For almost a year after our observation that the pSCl0l plasmid could be used for cloning foreign DNA in E. coli, this plasmid was the only replicon demonstrated to be suitable for this purpose. During that period, and prior to the publication of the NAS Committee's letter, control of dissemination of this plasmid to members of the scientific community was voluntarily exercised by those scientists having the plasmid in their possession. Before sending the plasmid to another scientist, I required a statement indicating that it would not be used to introduce any oncogenic virus DNA or disease-causing human virus DNA into bacteria. In addition, recipients of the plasmid were asked to agree not to use it for creation of antibiotic resistance combinations that were not known to exist in nature. Finally, scientists who received this plasmid were asked to agree not to distribute it outside of their laboratories.
Although the restrictions noted above are somewhat less stringent than those specified in the Committee's letter, they have a basic similarity to what was finally agreed upon by the group. In addition, I think it is important to point out that this approach, which was taken voluntarily by me and agreed to by recipients of the pSCl0l plasmid, represented de facto by those scientists in possession of what was at that time an essential tool for exploitation of the molecular cloning technology. So far as I know, no scientist receiving the plasmid has violated his agreement, despite my obvious lack of ability to enforce compliance once the plasmid had been given out.
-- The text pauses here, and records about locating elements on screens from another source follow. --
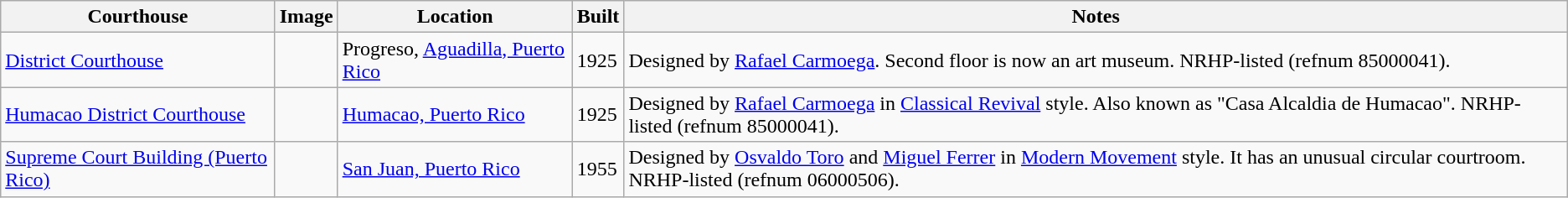
Courthouse (137, 17)
Location (455, 17)
Notes (1096, 17)
Humacao, Puerto Rico (455, 114)
Supreme Court Building (Puerto Rico) (137, 169)
1955 (598, 169)
San Juan, Puerto Rico (455, 169)
Designed by Rafael Carmoega in Classical Revival style. Also known as "Casa Alcaldia de Humacao". NRHP-listed (refnum 85000041). (1096, 114)
District Courthouse (137, 60)
Built (598, 17)
Image (307, 17)
Humacao District Courthouse (137, 114)
Designed by Rafael Carmoega. Second floor is now an art museum. NRHP-listed (refnum 85000041). (1096, 60)
Progreso, Aguadilla, Puerto Rico (455, 60)
Designed by Osvaldo Toro and Miguel Ferrer in Modern Movement style. It has an unusual circular courtroom. NRHP-listed (refnum 06000506). (1096, 169)
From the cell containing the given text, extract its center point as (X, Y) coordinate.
It is worthwhile noting that this kind of responsible self-regulation by all scientists involved was carried out in the absence of the more recent and very substantial peer group pressures that have resulted from publication of the NAS Committee letter.
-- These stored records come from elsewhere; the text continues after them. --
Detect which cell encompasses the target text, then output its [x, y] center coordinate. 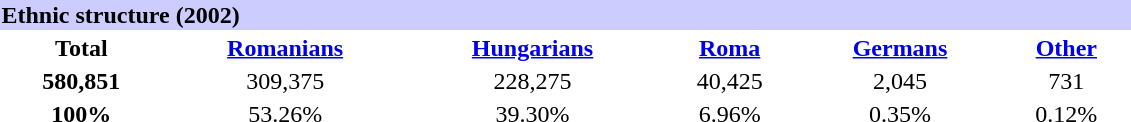
309,375 [286, 81]
Roma [730, 48]
Hungarians [533, 48]
580,851 [82, 81]
Germans [900, 48]
40,425 [730, 81]
Romanians [286, 48]
2,045 [900, 81]
Total [82, 48]
228,275 [533, 81]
Despite the very few instances, of which we are both aware, of scientists who may have been prepared to carry out experiments that we would both agree are potentially hazardous, I agree strongly with Josh's point that the majority of scientists are "so law abiding and generally so responsive to social sanctions that many of these concerns have been internalized, and are accepted informally without fuss and question." Thus, the self restraint that was informally accepted last year and early this year in the absence of any official restriction was sufficient to prevent potentially hazardous experiments from being carried out.
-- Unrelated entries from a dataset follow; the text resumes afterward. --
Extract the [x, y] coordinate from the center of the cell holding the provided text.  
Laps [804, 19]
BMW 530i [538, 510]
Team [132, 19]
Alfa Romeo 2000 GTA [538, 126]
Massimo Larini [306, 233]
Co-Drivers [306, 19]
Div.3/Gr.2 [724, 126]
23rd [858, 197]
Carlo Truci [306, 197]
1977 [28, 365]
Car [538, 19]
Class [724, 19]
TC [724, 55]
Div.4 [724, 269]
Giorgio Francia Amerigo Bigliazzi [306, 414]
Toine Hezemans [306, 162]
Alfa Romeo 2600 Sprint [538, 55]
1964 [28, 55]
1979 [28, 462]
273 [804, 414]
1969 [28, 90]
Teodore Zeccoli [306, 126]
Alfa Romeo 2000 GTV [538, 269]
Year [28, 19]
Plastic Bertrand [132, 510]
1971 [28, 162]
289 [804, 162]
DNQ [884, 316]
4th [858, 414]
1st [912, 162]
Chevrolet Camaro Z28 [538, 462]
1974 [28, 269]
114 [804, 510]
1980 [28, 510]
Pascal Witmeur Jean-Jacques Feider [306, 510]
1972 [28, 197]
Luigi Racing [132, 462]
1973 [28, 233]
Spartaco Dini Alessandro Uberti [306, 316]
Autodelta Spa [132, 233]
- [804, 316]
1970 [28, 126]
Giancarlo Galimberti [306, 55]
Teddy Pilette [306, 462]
As I mentioned to you when we spoke last week, I too am concerned that the interpretation of the Committee's report put forth by much of the lay press may result in attempts by some to impose from without stringent restrictions concerning the kinds of experiments which should or should not be done. I urge you in your forthcoming discussions in England to stress that even prior to the Committee's letter, scientists were in fact highly responsible in establishing, on their own, a mechanism for self-regulation of experiments of the type dealt with in the Committee's report.